## SELECTION
◇ ◇ ◇

The abandonment of all principle of right enables the soul to choose and act upon a principle of wrong, and to subordinate to this one principle all the various vices of human nature. For it is a mournful truth, that as devastation is incomparably an easier work than production, so may all its means and instruments be more easily arranged into a scheme and system.

                                                                                    Samuel Taylor Coleridge

In the early 1980s, faced with the ravages of Thatcherism and Reaganism, and the cruelty of the early phases of neoliberalism with its austerity, its newly attired but same old same old war on the poor and working masses and classes, Raymond Williams set out to gather and explain keywords, to layout the intersection of culture, society, vocabulary and power. As Williams explained, “I called these words Keywords in two connected senses: they are significant, binding words in certain activities and their interpretation; they are significant, indicative words in certain forms of thought.” Every period produces its own keywords, though the words themselves are often very familiar, just as every period is produced by its own keywords. You can recognize a period by things people say that they didn’t say before. Listening to, watching, and reading news reports, especially interviews, a keyword of the present moment is devastation.

Well over a hundred years before Williams’ Keywords, from June 1809 to March 1810, Samuel Taylor Coleridge wrote a weekly series of essays, called The Friend. In Essay XVI, Coleridge sets out to understand the implications of people in power choosing evil and renaming it good: “The abandonment of all principle of right enables the soul to choose and act upon a principle of wrong, and to subordinate to this one principle all the various vices of human nature. For it is a mournful truth, that as devastation is incomparably an easier work than production, so may all its means and instruments be more easily arranged into a scheme and system.”

Coleridge chose to emphasize “principle of right” and “principle of wrong.” He looked out a world of abandonment and devastation and understood the ease with which all human vices could be brought together into a scheme and system that insisted on its morality, while demonstrating, day in and day out, the mournful truth that devastation is incomparably an easier work than production. Sound familiar? It should.

Mournful truths are not inevitable truths. They are not destiny. They are choices, made collectively and individually. When faced with a scheme and system whose very core is devastation rather than production, we must remember to cherish those who refuse to abandon all principle of right, whose souls continue to choose and act upon a principle of right. In a world where ruling classes and masses insist on the sanctity of their mournful truths, people will do as they are doing, as they have always done. Mourn for the moment, and fight like hell for the living! You gotta be a spirit! Can’t be no ghost!

◇ ◇ ◇

## THE TASK
Revise the passage, beginning at "Mournful truths are" and stopping after "be no ghost!", so that "fate" stands in place of "destiny". The listing isn't needed here.

## DATASET EXTRACT
◇ ◇ ◇

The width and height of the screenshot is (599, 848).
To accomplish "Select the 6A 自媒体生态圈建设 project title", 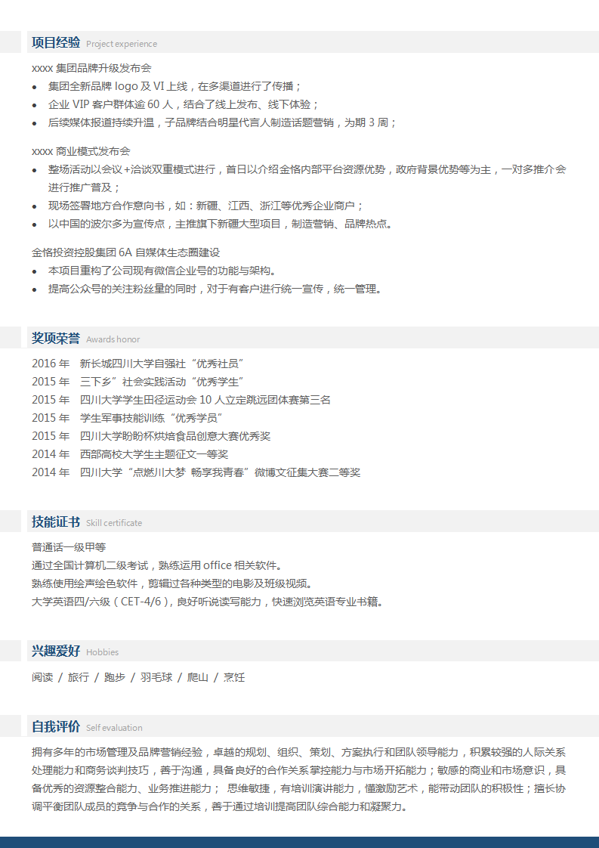I will [x=125, y=252].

◇ ◇ ◇

## FINISHED TASK
Mournful truths are not inevitable truths. They are not fate. They are choices, made collectively and individually. When faced with a scheme and system whose very core is devastation rather than production, we must remember to cherish those who refuse to abandon all principle of right, whose souls continue to choose and act upon a principle of right. In a world where ruling classes and masses insist on the sanctity of their mournful truths, people will do as they are doing, as they have always done. Mourn for the moment, and fight like hell for the living! You gotta be a spirit! Can’t be no ghost!